For the record I am not ISA certified but have planed to take the exam sometime next fall, nor do I claim to be an arborist (and yes clients are aware of this). Yes, I am using ropes but for the time being I stay low and don't work in areas I'm not comfortable with. After I finish working corn harvest next year with some friends, like I've done every year since the fall of '06, is when I plan to do it. If you want to bash me for being a newb and tell me that I don't know what I'm doing, go ahead. BECAUSE I DON'T GIVE A [email protected], NOT ONE F'ING BIT. trust me I won't lose sleep over it. I have "absorbed" a lot of info over the past 4-5 months and I have a brother in law who has 13 years rock climbing experience and is teaching me tons of techniques and tricks to use while climbing. If you do have any HELPFUL advise for me please feel free to tell me, or pm if you prefer. If you read this whole thing, I thank you for taking the time to do so. I'll get of my soap box now.


----------



## SLlandscape (Dec 16, 2008)

Now my fingers are cramped. SOB!


----------



## lxt (Dec 16, 2008)

Well SL, that was pretty long!! look no ones saying all of you are like this, those like you are RARE!!!!!
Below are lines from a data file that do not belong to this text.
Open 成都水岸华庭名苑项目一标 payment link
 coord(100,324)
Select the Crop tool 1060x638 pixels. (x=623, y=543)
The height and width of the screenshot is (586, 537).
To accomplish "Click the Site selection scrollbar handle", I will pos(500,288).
2nd, I wont bash anyone for trying anything, however your "rock" climbing buddy should know that teaching you climbing & techniques in his hobby are no where near what you will need to know for this profession!!! 

you are young & it would be wise of you to seek out a competent "treeman" to learn from...this you wont regret...doing as you are thinking you probably will!!

either way, Be safe & good luck, BTW....you wont meet the qualifications to take the arborist exam, you will need 3yrs verifiable experience........however you can do what others in your age bracket do to get what they want..LIE!!


LXT...............


----------



## SLlandscape (Dec 16, 2008)

lxt said:


> Well SL, that was pretty long!! look no ones saying all of you are like this, those like you are RARE!!!!!
> 
> 2nd, I wont bash anyone for trying anything, however your "rock" climbing buddy should know that teaching you climbing & techniques in his hobby are no where near what you will need to know for this profession!!!
> 
> ...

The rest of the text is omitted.